THE TASK:
Reproduce only the lines that begin at the line with "You are a computer-use" and run to the end of the entries; omit every picture.

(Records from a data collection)
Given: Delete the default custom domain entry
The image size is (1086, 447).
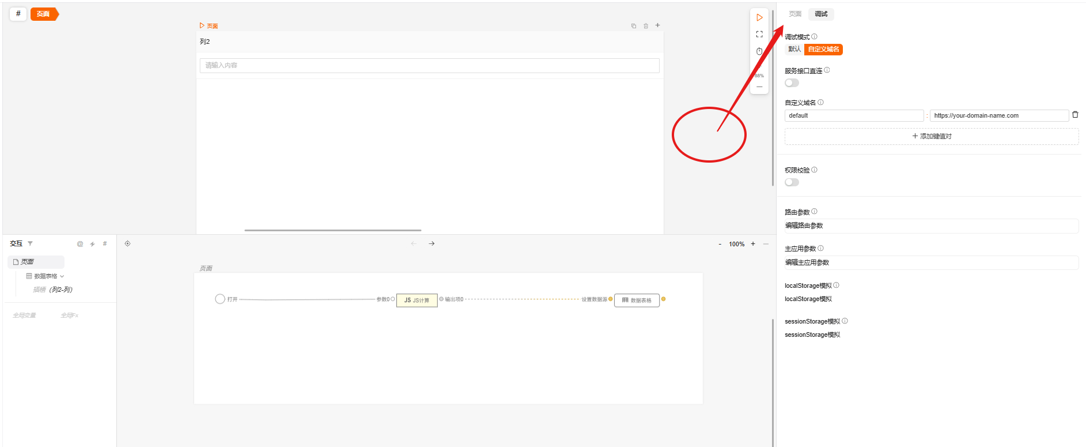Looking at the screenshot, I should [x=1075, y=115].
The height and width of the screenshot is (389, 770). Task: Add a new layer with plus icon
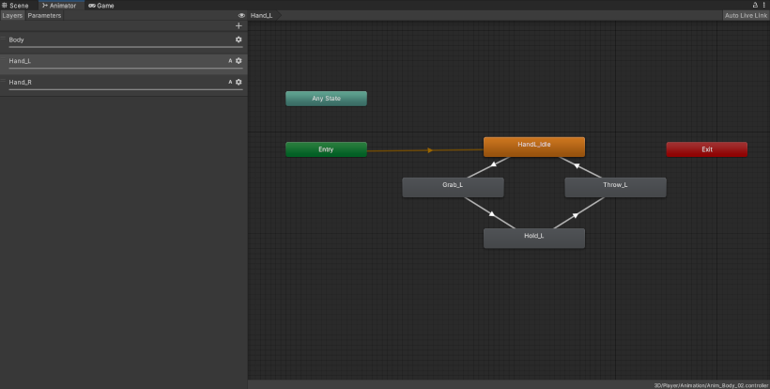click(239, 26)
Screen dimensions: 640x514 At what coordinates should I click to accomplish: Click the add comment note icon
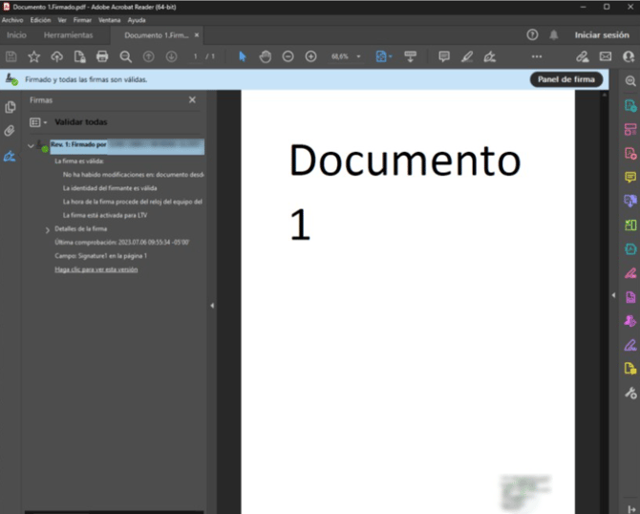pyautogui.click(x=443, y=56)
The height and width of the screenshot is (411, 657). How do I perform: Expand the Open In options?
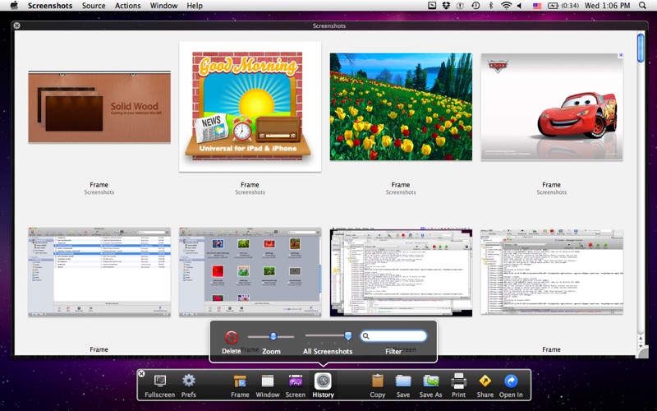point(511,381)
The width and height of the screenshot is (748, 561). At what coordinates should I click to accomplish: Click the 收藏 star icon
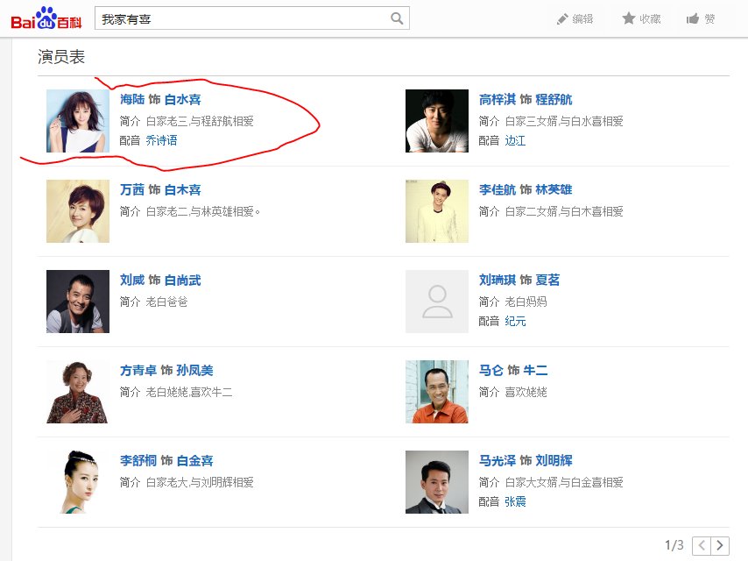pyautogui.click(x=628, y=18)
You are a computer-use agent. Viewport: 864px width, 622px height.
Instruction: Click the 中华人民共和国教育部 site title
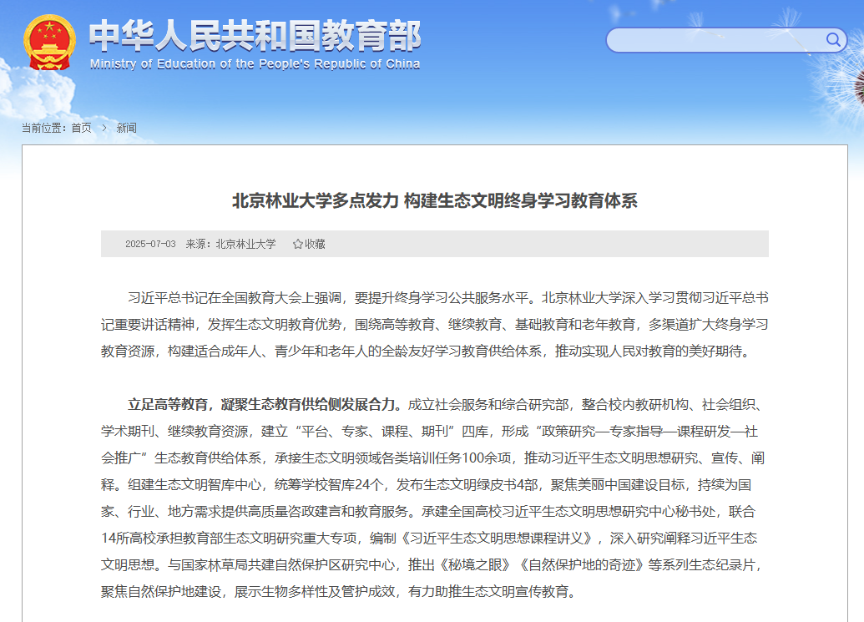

ANSWER SPACE:
You are a computer-use agent. Viewport: 864px width, 622px height.
Instruction: Click the 中华人民共和国教育部 site title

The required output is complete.